While I did email Tamar off-list, I should probably also thank him
publicly. Packaging is a frustrating and often thankless part of Free
Software development, and I appreciate that I can help a university
teach Haskell to first-year students _at all_.
We do refresh the installation instructions each semester, and re-test
them before each run of the course to make sure they're up-to-date. Even
with direct links to installers and explicit step-by-step instructions,
I have been very surprised by the knots some students have managed to
tie their computers into, and while Chocolatey has given us teething
issues it also gives us a single set of commands to install
GHC/cabal-install/MSYS2 and a decent text editor.
-- Jack
Alec Theriault
I wanted to chime in with a bit of positiveness. I really appreciate the work that Tamar has put into the Chocolatey packages, and when I personally needed to debug a windows-only issue, I found the installation experience to be better than Haskell Platform (which I had previously used when in university). It was clearer to see what I was installing (and I was able to directly manage what I had installed through Chocolatey - including installing other GHC’s and Cabal's). The Chocolatey packages also make setting up CI for windows much simpler.

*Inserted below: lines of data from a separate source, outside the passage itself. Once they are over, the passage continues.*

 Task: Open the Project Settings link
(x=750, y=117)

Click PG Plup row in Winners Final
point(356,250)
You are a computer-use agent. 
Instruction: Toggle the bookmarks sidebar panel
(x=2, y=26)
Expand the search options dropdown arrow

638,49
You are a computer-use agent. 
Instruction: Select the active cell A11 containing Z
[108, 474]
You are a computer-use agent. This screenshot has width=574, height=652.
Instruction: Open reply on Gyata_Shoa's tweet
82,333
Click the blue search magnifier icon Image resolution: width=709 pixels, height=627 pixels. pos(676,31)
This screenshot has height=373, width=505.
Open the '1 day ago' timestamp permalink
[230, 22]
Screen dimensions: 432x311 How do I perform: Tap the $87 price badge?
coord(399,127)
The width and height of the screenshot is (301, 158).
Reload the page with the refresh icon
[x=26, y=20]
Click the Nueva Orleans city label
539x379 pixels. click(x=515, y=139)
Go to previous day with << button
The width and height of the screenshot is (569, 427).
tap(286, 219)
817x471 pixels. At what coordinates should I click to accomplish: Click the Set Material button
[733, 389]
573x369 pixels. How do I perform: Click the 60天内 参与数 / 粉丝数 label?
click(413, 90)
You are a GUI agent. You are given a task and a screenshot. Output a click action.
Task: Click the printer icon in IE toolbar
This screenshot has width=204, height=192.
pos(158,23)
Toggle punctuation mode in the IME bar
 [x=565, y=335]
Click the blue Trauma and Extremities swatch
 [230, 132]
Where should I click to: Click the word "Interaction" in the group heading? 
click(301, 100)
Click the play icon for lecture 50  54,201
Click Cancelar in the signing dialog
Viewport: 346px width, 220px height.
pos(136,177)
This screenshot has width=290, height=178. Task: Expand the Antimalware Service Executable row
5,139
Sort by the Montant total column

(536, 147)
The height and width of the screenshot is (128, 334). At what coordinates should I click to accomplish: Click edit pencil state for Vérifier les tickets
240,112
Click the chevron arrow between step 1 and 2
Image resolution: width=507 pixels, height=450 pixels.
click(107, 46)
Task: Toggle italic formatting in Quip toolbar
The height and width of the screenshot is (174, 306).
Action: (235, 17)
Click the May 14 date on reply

I can see why the new process is more complicated for university students who are accustomed to more GUIs and probably don’t have Chocolatey installed. Since there is a graphical installer for Chocolatey, couldn’t this mostly be solved by writing up more detailed setup instructions (including all the right GUI installer links and walkthrough) on the course’s home page site? The instructions could be reviewed once at the beginning of every term to make sure they are still accurate. That seems like the sort of thing that could eventually also be put on the official Haskell website.
Packaging software for windows, GHC in particular, is a pretty huge task. The volunteers who maintain this stuff are heroes, and it is disheartening that the only time this difficult work ever gets recognized is when people are angry something isn’t working as expected.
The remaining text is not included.